Yo sabía que lo de Chacarita se estaba manejando así y me parecía terrible jugar con los muertos y hacer algo tan siniestro como reducir el espacio de los muertos porque ya no existen los deudos. Hay la misma visión de los árboles: se considera que los muertos están en los árboles, es una creencia indígena, y que si sacás los árboles, te quedás sin mayores. Eso me decían los guaraníes. Cuando leí la noticia de la Chacarita me pareció tan brutal que la única forma de describirlo era recurrir a un lenguaje apocalíptico. Y aparece la venganza, que uno no podría ejercer: también eso te libera un poco.

En un momento en la novela la protagonista se pregunta "Topo, ¿quién contará tu vida?"; ¿sentís que de alguna manera tu misión es contar vidas, cosas que nadie va a contar?

No, no creo, no tengo ese rol tan mesiánico. Pero me gustaría contar más vidas como las de El Topo o más vidas, en general, tal vez no tan conflictuadas como en mis novelas. Historias más sencillas. Pero no sé, siempre caigo en la desesperación.
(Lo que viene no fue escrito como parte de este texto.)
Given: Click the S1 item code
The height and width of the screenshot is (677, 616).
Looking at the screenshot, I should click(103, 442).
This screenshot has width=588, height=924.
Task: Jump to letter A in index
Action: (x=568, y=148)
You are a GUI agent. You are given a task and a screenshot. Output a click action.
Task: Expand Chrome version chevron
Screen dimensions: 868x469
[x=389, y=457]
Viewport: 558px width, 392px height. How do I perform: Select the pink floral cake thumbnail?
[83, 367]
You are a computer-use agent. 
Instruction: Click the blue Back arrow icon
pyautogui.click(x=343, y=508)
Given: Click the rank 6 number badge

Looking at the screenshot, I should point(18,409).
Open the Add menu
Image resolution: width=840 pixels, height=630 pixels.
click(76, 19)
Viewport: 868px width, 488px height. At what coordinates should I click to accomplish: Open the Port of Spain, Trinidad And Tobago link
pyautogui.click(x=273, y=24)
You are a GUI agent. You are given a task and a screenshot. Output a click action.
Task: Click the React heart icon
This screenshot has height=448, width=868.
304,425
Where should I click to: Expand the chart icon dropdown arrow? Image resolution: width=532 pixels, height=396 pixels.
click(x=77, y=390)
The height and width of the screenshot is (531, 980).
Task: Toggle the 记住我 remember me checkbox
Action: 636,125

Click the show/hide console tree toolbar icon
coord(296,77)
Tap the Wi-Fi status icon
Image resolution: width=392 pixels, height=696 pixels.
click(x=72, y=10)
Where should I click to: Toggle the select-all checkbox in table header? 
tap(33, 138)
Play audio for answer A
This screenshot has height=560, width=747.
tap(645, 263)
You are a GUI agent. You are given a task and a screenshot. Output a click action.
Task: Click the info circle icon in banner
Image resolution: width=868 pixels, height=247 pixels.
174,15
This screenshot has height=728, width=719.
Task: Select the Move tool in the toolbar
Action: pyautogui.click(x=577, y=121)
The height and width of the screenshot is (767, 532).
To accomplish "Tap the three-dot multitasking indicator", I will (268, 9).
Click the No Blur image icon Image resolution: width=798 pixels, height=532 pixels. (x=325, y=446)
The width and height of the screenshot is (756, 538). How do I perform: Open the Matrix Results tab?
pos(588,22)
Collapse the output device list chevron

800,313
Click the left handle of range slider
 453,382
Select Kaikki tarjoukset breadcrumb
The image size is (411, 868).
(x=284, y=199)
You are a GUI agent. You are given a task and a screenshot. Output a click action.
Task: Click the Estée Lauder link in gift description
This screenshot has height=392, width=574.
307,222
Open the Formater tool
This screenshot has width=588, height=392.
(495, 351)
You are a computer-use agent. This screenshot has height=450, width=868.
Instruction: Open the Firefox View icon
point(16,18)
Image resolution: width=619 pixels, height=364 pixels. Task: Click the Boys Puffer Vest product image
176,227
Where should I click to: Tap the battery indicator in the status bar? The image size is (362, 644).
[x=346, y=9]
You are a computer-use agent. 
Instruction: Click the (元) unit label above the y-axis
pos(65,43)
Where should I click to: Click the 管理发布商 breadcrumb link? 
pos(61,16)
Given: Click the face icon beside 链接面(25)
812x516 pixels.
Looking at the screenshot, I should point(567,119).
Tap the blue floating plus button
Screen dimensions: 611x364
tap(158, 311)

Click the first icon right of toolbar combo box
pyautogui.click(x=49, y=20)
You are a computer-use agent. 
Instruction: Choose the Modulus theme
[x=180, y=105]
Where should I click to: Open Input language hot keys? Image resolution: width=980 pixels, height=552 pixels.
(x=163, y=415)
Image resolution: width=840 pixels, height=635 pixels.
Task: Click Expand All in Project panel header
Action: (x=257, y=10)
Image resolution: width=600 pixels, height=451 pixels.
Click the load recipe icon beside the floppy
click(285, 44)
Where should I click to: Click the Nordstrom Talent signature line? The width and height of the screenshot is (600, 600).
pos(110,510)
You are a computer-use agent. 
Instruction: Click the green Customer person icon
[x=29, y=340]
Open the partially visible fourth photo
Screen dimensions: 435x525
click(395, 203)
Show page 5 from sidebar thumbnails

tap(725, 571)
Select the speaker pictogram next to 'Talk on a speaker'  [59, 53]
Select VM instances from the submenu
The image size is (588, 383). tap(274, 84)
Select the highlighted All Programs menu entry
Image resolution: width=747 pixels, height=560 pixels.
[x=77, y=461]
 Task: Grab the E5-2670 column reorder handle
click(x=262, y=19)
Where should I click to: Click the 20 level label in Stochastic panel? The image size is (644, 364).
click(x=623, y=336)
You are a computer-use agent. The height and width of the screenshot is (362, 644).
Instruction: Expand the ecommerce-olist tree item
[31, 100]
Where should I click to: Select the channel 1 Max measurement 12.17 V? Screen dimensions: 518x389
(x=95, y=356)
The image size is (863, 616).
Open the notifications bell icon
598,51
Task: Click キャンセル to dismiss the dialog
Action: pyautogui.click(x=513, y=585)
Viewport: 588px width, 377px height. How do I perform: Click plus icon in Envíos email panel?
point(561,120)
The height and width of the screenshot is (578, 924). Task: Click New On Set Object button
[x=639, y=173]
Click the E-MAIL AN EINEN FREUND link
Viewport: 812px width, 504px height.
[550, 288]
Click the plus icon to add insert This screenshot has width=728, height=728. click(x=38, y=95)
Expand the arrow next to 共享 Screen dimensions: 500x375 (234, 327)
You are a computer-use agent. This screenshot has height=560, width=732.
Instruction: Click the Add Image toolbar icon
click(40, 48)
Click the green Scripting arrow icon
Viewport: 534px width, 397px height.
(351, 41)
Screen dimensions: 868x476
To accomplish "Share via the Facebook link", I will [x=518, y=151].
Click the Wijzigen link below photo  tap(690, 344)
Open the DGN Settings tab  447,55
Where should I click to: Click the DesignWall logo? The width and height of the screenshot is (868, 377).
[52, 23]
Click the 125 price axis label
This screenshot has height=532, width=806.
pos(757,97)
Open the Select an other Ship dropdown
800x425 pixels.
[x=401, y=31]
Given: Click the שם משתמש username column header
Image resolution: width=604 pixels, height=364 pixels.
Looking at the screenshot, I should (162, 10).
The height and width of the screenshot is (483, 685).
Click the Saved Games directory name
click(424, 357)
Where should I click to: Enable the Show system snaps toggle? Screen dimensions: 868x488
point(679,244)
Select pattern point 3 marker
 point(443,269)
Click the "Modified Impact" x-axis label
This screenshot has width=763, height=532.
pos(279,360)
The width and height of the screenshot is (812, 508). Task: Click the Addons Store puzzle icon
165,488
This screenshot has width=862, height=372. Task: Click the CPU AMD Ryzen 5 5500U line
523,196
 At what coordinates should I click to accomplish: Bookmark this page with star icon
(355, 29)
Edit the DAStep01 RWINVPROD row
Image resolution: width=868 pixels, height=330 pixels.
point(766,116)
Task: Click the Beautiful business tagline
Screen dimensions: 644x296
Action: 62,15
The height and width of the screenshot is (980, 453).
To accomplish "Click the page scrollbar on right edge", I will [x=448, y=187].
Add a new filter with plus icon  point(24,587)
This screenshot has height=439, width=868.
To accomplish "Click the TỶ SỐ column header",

En otra entrevista decías que la literatura argentina contemporánea te resulta un poco estéril, que se mira a sí misma, ¿seguís creyéndolo?

No lo pienso ahora, realmente. Creo que ha habido una irrupción de las mujeres en la literatura y ha habido un cambio muy fuerte. No se puede decir que las novelas de Ariana Harwicz sean estériles, o las de Cabezón Cámara, o de Cristof, Eugenia Almeida, Schweblin. No. No se puede decir. Lo que sí me parecía en ese momento en que lo dije es que había mucho ombliguismo. Toda esa crítica que yo hago en Desmonte, preguntando quien es el actual Carlos Argentino Daneri, corresponde a esa época, a esa literatura encerrada en sí misma. Hablo muy mal de Aira, sin hablar mal de Aira, digamos; Aira es el que termina de enterrar a Borges, en vez de abrir. Es como la instauración de lo que Piglia diría respiración artificial, Aira es la respiración artificial. Y tuvo consecuencias muy duras para la literatura, para mí, porque hay toda una cierta literatura que lo copiaba y lo copiaba mal. Eso pensaba, pero después vinieron las chicas, y las chicas vinieron con mucho poder. Hay un nuevo compromiso.